Martha Coakley said that the review of the “related-party transaction’’ with trustee Robert B. Crowe found no legal violations, but that the university could have done more to follow appropriate policies.

“As we have noted on many occasions, related-party transactions are not intrinsically inappropriate,’’ Coakley said.

“However, to assure that the best interests of the organization are always placed first, boards must continually review whether these transactions are in the best interests of the charity.’’

Coakley said the review was limited to legal violations and did not consider whether Suffolk’s dealings with Crowe were in the university’s best interest.

Based on Coakley’s review, the university has since agreed to implement new safeguards and conduct regular reviews of its dealings with trustees and other employees.

The attorney general said the review is officially closed.

Suffolk released a statement yesterday saying, “We appreciate the attorney general’s recommendations regarding disclosure and review procedures for related party transactions, and are in the process of implementing those recommendations.’’

The attorney general’s review occurred after a Globe story in November highlighted concerns about Crowe’s involvement in awarding a lucrative compensation package to university president David J. Sargent.

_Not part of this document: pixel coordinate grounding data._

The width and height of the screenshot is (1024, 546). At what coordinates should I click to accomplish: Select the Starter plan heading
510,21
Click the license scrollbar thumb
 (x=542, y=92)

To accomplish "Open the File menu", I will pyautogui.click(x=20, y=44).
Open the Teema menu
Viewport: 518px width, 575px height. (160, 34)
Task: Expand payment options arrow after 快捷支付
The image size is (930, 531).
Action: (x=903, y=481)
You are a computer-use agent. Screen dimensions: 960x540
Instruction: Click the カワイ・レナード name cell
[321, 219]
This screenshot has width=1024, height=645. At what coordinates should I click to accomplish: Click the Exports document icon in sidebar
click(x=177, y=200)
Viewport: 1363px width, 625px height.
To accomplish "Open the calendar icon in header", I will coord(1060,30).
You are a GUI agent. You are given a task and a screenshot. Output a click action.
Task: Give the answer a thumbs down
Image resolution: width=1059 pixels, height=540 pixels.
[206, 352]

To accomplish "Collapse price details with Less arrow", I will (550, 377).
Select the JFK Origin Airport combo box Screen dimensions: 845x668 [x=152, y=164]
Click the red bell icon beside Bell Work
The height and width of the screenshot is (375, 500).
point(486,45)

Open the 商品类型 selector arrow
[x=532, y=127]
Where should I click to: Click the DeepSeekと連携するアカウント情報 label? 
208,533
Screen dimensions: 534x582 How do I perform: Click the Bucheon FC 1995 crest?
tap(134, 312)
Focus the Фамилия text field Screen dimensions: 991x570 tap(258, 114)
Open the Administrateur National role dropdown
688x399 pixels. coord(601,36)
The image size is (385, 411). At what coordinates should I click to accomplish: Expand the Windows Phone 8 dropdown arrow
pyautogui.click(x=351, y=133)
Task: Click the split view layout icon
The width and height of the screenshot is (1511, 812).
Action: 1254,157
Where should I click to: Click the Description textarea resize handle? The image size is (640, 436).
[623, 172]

Meanwhile, Sargent had renewed a $10,000-a-month contract with Crowe’s lobbying firm to represent Suffolk’s interests in Washington.

The original contract the university signed with Crowe’s firm, now called WolfBlock Public Strategies LLC, in 1997 included a proper process in which Crowe left a meeting and did not participate in any vote.

The attorney general’s report stated, however, that Suffolk has shown no evidence that it has conducted a review of the contract since to determine whether it is in the university’s best interest.

Also, while the university disclosed in regulatory filings over several years that it had engaged in a $120,000 yearly contract with a trustee, according to the review, it did not identify the trustee, as required.

Later, the university amended the filings to identify Crowe.

Also, each filing stated that the respective contracts had been voted on by the university’s board of directors, though the attorney general’s review found no evidence that a vote was ever taken.

According to an agreement with Coakley’s office, Suffolk intends by Oct. 1 to review its plans and develop ways to give its board of directors a stronger role in determining contracts that best serve the university.

The university will also review its disclosure statements to make sure that all filings are up to date.